Мы с Титом даже крякнули от наслаждения и переспросили, перебивая друг друга:

— Чем, чем?

— Римский греческий стиль, стилос, стилет — не что иное, как вечное перо. Перо Вечности. Пусть Артемий мне не рассказывает, что это аллегория, что у Ромула были будто бы прекрасный слог и вкус, а у господ-сенаторов — прескверный; и он умер от огорчения их дурным стилем. Нет, они его именно и просто закололи. И Цезаря — Владыку Мира закололи орудиями письма. Так что — буде Россия есть Рим, Ромул — Роман, — это предвещает ей гибель в имперском мировладельческом качестве от усердия сочинителей. А с французами ты почти прав: они не вдохновлялись, но пророчили. Теперь нужно быть ограниченным фанатиком, чтобы отрицать, что, хороня нашего Романа Владимировича, мь тем самым хороним Римскую Империю.

Анкета у Рыжова была, как небесное облако, а личное дело — прозрачней хрусталя.
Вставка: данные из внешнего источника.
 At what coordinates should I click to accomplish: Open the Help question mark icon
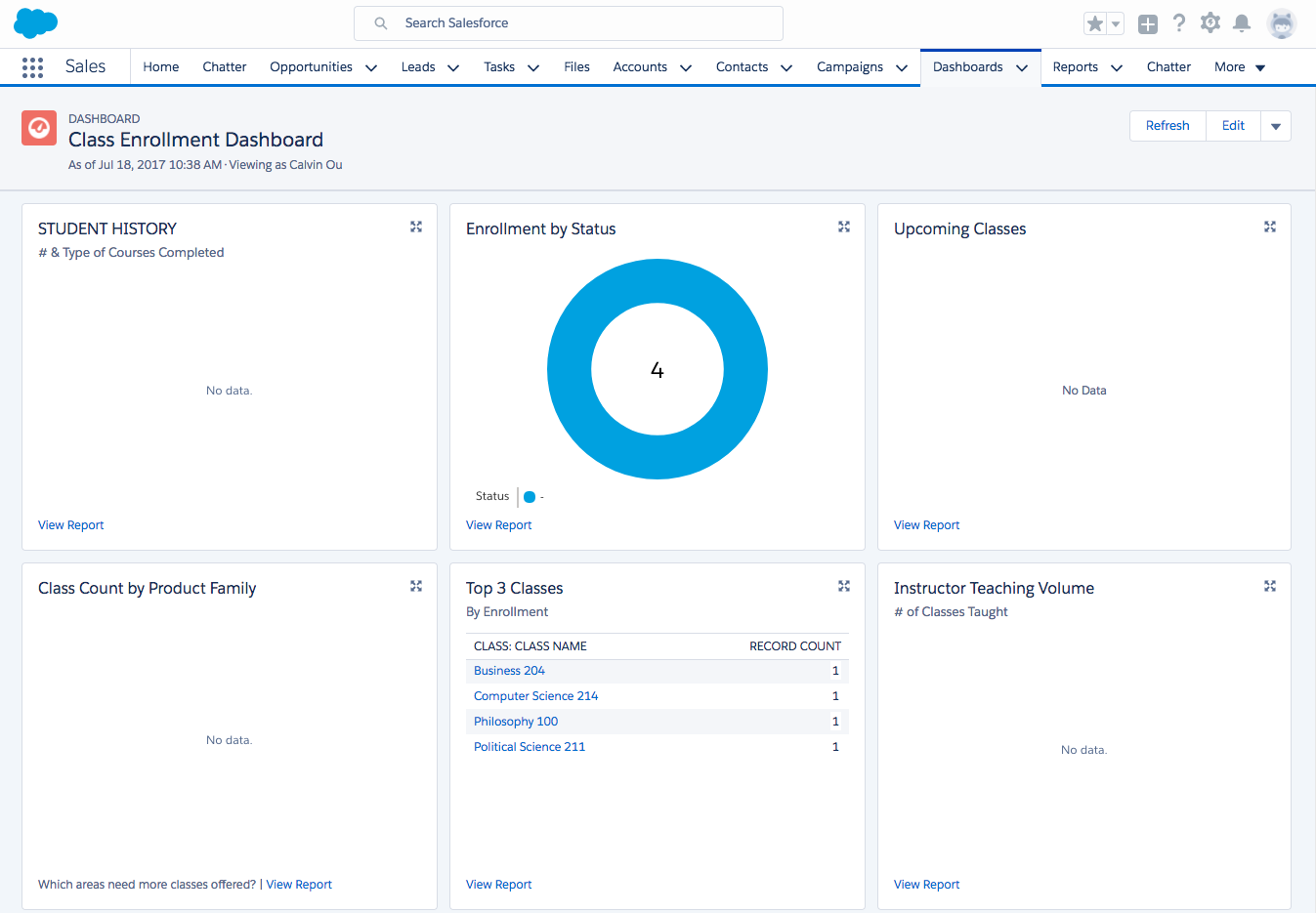1179,23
Их не замутняла несостоявшаяся история со сводным братом из испанских детей, которого хотели усыновить его родители — уже будучи в возрасте, но которого не усыновили, а попал он в другое семейство, и там ему вместо испанского имени дали, как имели обыкновение — современное — из начальных букв многоупотребимых слов: Революция, Электрификация, Механизация. Рэм — звали его небывшего брата. Немного после войны стали его вызывать и предлагали отречься, а он отрекся, но не сразу и потому исчез. Роман Владимирович, бывало, радовался, что тот так и не стал его братом, и что вся история не отразилась на его жизненном пути, а чаще, вообще о нем не думал: они и знакомы-то при жизни почти не были.
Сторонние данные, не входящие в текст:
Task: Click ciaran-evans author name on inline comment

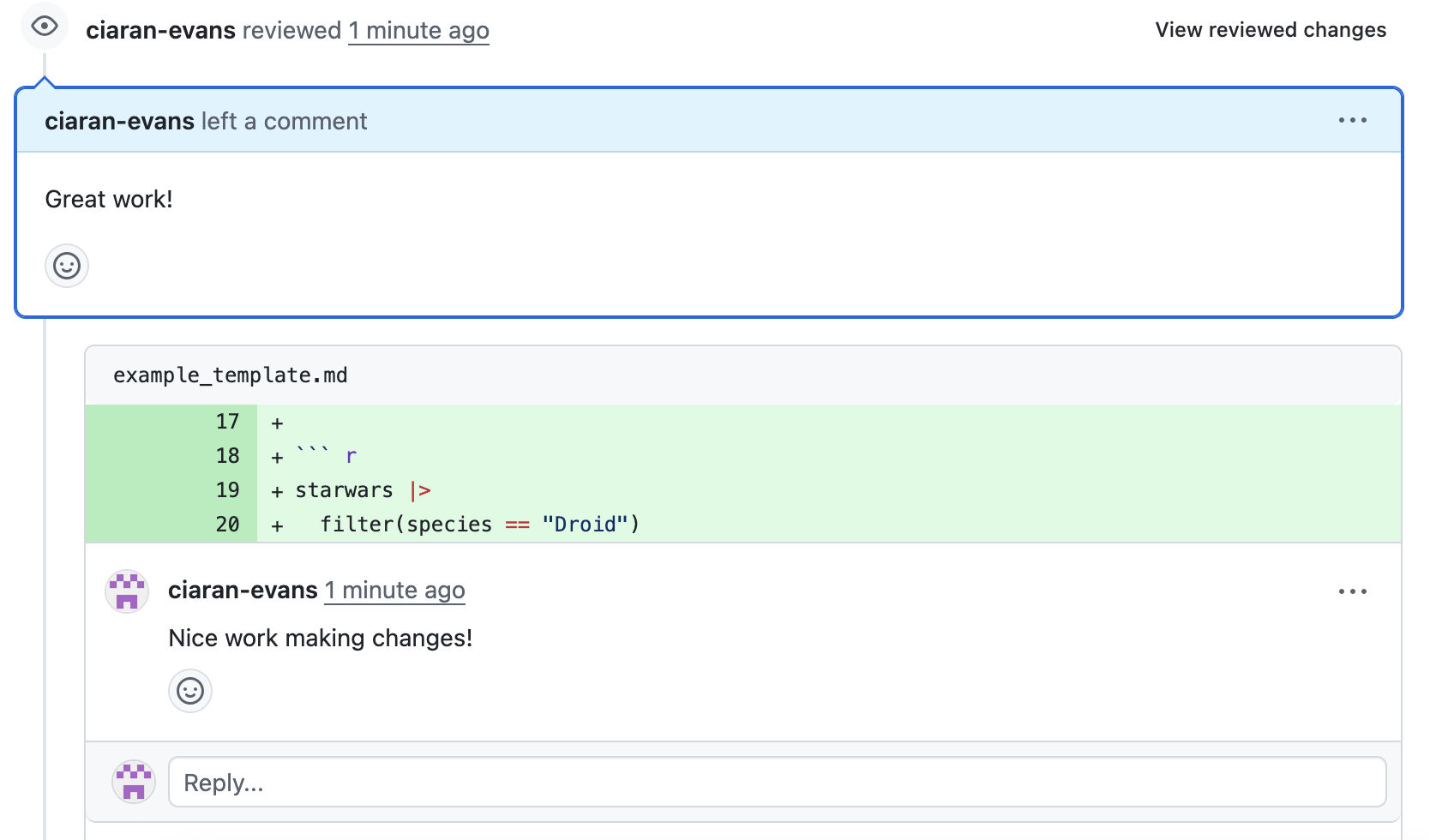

Итак, брата звали Рэм, по-испански Рамиро, хотя испанским именем его никто именовать не умел. Но друг той бездетной семьи, приезжавший с Кавказа, никакого Рэма не признавал, а называл по-местному, каркая, — Арамее, наш маленький Арамее. Оттого неумные соседи, в свою очередь, вообразили, что имя его Рэм — чистый камуфляж, и это было недалеко от истины, но другой истины, чем та, которую воображали себе соседи, что не помешало им стукнуть, куда заведено, но тщетно: брат исчез по другой причине.

Так что общественный образ Романа Владимировича был, что называется, наличное бытие и прямая данность, ничто не мешало ему быть таким, каков он был, ничто не побуждало хоть сколько-нибудь меняться.